Engagement personnel

J’ai eu même une proposition de participation à un podcast avec une journaliste libanaise pour briser le tabou et la stigmatisation de la maladie psychiatrique dans le monde arabe. Car ici, on traite encore assez mal cette maladie bipolaire ainsi que d’ailleurs n’importe quelle autre maladie psychiatrique. C’est considéré comme une maladie honteuse et ça s’accompagne de beaucoup de stigmatisation dans la sphère sociale, professionnelle et familiale.
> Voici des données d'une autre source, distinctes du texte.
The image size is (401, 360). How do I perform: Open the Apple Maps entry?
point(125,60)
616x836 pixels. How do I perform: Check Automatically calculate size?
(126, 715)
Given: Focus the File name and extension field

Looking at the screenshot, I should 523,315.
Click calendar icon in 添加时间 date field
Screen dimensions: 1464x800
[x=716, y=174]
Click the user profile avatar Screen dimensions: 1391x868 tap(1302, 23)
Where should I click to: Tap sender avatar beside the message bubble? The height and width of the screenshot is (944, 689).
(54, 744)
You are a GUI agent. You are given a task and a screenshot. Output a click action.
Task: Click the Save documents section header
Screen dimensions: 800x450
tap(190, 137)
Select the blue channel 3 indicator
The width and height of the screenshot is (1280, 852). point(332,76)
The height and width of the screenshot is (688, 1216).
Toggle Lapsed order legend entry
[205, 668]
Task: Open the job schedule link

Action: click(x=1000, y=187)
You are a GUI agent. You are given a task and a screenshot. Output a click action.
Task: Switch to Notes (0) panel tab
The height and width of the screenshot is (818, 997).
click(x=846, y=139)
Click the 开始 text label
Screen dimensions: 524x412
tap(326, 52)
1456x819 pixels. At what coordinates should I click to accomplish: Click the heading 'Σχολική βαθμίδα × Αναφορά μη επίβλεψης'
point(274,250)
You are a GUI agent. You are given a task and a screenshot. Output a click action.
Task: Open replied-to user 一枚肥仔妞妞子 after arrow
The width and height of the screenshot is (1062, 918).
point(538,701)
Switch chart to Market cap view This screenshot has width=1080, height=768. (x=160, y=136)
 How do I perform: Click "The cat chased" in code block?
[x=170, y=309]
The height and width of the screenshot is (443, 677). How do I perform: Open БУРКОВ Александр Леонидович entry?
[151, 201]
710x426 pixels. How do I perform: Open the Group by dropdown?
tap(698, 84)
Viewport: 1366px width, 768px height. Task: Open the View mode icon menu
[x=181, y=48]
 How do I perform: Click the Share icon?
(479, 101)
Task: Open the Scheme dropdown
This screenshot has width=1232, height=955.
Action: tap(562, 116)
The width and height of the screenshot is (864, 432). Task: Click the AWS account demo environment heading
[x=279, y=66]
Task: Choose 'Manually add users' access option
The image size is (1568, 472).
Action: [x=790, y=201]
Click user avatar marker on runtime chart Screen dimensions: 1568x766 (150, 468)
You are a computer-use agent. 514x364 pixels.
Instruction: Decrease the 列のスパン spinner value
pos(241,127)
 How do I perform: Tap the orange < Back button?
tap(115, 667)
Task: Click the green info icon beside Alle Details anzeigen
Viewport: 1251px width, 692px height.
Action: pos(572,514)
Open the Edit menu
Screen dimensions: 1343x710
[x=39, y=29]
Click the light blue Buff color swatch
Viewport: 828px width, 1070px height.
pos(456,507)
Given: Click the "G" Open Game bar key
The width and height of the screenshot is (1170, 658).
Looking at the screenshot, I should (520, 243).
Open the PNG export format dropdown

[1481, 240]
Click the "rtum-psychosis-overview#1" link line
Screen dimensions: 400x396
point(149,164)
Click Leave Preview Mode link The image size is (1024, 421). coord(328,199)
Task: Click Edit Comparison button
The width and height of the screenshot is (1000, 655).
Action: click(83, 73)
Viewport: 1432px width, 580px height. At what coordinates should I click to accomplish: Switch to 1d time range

Je veux vraiment briser le tabou en Algérie et dans le monde arabe et récemment, j’ai eu même une proposition par le directeur de la formation de l’institut paramédical d’Alger, qui m’a proposé de faire des communications sur le trouble bipolaire dans les séminaires de psychiatrie et de partager l’expérience de ma maladie et c’est quelque chose de très nouveau en Algérie. J’essaie de sensibiliser au maximum et aussi grâce au groupe de parole le funambule belge, j’ai eu l’information sur la formation de paire aidante par l’animatrice de groupe de parole, car elle est une paire aidante. Je pense que c’est très positif et je souhaite vraiment faire cette formation, même avec mes propres moyens pour aider d’autres personnes, surtout en Algérie. En plus, cette formation, elle n’est pas reconnue en Algérie ni dans le monde arabe, donc je vais apporter quelque chose de nouveau et de très positif dans mon pays. Toute chose a un côté positif et un côté négatif. Moi je profite du côté positif de ma maladie: c’est de transformer ma maladie en opportunités et j’avance. J’avance!

Mon message d’espoir

J’arrive à la fin de mon témoignage. Je veux transmettre un message d’espoir pour toutes les personnes atteintes de trouble bipolaire et qui souffrent en restant cantonnées dans le cercle infernal des hauts up et bas down. Très cher «pair» bipolaire, accepte ta maladie et vis avec, mais pas pour elle: se dire plus jamais ça, ne plus pratiquer l’autostigmatisation morbide et improductive, écouter ton psychologue et ton psychiatre, se fixer des objectifs réalistes et réalisables, faire de la psychoéducation, cultiver la confiance en soi. VIS. Soit fier de toi, n’ai pas honte. Car c’est une maladie comme toutes les autres maladies et personne n’est à l’abri d’en souffrir. Tu es unique et créatif et tu vas t’en sortir. Il faut juste avoir une grande confiance en toi et une forte foi et tu y arriveras un jour. T’inquiète.